> [Material for this task]

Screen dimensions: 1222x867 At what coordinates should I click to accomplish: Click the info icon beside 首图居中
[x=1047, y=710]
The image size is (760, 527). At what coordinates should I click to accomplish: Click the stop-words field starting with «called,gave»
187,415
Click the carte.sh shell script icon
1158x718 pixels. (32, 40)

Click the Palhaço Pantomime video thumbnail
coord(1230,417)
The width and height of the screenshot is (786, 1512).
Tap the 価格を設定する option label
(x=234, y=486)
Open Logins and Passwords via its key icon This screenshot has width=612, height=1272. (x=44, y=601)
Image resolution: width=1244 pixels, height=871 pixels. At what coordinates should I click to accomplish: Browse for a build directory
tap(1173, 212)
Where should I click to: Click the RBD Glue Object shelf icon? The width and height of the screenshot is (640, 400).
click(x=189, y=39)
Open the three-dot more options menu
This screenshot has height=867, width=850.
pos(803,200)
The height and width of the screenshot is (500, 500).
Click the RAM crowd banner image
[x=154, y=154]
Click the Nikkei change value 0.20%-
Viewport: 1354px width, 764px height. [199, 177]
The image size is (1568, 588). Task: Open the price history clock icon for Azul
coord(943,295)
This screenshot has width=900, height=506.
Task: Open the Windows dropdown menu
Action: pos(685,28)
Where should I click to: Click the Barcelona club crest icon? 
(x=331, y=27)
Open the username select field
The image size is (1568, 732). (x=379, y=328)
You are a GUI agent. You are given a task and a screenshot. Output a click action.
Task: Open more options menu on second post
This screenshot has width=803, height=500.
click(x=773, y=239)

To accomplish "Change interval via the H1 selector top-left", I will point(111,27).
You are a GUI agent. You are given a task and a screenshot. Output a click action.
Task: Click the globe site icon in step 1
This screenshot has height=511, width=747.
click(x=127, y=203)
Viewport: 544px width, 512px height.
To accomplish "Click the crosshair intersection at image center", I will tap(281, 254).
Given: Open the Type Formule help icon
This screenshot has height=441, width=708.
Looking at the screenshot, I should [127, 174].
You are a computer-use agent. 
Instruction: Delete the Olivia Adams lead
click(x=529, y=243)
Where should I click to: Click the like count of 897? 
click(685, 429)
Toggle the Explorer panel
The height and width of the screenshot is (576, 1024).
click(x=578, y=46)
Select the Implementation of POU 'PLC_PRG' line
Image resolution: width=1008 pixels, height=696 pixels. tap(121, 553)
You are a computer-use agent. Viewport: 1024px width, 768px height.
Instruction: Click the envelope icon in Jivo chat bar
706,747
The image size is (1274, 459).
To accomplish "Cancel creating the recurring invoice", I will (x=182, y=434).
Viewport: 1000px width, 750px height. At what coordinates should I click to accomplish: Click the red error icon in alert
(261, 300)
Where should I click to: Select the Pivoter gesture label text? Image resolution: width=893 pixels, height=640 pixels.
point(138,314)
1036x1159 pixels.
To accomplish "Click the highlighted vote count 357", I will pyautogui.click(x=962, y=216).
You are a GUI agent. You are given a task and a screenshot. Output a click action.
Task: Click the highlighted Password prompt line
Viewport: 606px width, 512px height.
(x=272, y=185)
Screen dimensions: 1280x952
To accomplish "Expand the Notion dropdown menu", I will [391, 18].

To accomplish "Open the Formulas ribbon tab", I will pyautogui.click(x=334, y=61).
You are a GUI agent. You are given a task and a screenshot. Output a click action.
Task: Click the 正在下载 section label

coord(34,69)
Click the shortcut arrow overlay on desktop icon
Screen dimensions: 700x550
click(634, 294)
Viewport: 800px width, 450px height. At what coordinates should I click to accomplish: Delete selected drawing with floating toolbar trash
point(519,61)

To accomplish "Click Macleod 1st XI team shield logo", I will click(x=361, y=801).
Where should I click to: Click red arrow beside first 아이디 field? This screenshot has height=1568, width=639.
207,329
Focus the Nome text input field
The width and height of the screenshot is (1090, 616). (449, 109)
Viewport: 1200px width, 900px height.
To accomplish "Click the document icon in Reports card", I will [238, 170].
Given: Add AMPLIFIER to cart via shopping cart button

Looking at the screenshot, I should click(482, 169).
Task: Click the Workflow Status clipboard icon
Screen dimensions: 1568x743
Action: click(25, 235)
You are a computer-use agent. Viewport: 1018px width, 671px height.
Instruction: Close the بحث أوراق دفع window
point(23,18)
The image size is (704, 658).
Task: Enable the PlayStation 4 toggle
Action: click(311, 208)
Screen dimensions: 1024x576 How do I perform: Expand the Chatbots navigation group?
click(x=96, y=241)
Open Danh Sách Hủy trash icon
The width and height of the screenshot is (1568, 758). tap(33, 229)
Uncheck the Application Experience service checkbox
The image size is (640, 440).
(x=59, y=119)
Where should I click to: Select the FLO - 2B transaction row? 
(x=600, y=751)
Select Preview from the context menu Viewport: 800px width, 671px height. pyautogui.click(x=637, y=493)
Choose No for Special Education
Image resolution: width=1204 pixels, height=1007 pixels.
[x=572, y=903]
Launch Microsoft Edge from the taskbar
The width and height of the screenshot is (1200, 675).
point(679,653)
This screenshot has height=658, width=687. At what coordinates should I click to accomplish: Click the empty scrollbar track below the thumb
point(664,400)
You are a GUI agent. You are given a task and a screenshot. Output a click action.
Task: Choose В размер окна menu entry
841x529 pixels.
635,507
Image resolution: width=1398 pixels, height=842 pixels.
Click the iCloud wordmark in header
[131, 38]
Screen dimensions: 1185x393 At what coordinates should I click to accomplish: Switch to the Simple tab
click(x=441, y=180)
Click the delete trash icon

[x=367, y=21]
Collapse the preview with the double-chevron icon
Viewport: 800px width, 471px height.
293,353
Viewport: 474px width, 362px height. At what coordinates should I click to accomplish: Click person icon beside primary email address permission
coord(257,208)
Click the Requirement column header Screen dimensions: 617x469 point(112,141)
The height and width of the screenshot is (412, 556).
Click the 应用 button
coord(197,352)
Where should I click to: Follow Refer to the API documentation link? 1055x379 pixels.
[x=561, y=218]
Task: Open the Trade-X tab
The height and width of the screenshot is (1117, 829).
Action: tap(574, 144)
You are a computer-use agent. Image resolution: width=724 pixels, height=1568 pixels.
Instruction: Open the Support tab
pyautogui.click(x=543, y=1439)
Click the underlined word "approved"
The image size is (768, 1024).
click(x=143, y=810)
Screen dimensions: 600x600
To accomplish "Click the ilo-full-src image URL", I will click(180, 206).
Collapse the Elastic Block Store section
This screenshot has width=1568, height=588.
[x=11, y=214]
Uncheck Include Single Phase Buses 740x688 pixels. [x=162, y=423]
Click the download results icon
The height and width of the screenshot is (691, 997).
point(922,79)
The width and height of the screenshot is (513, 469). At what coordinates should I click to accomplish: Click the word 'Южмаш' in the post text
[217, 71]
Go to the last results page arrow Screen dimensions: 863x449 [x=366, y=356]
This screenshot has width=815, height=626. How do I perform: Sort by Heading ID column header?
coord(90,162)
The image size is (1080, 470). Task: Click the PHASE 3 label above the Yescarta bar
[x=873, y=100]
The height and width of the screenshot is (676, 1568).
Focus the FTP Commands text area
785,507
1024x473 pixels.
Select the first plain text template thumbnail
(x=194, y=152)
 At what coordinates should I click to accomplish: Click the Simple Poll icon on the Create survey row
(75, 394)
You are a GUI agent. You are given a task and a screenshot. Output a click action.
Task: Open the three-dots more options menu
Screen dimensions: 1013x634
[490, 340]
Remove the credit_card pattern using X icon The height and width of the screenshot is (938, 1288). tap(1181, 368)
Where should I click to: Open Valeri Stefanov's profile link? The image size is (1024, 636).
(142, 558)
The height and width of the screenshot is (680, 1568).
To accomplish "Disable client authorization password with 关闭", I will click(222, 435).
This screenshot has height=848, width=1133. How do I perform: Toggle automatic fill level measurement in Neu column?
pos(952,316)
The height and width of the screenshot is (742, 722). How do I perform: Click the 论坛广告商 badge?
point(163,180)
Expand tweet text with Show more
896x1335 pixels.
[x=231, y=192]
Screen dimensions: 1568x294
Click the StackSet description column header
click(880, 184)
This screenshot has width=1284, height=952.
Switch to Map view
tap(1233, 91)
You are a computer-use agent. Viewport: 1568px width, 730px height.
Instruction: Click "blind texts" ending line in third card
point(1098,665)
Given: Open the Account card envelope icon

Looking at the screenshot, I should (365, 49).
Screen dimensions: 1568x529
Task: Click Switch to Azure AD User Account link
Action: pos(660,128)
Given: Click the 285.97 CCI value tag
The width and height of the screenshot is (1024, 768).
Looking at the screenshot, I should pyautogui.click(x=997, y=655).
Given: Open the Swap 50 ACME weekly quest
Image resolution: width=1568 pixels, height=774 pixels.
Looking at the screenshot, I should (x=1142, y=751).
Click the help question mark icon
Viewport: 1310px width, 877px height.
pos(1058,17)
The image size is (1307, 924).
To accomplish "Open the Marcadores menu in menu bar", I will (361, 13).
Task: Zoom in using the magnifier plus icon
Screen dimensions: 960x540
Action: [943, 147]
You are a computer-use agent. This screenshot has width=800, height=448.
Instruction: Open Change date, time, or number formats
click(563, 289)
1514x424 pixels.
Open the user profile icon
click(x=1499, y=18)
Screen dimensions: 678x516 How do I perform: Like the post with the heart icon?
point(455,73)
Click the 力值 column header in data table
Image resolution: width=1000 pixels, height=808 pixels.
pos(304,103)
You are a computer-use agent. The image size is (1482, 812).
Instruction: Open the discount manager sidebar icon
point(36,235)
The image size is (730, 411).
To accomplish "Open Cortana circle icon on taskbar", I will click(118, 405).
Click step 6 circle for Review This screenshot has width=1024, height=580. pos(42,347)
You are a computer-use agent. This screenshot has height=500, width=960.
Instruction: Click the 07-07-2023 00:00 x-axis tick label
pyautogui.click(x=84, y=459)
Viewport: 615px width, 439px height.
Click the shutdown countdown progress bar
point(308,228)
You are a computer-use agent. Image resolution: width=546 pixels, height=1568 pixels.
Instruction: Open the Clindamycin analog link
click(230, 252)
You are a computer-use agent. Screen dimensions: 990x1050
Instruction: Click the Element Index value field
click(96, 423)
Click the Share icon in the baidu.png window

> [What the exercise asks] Only the number is wanted: how many lines in the material above contain the string "highlighted"?

> [Written solution] 2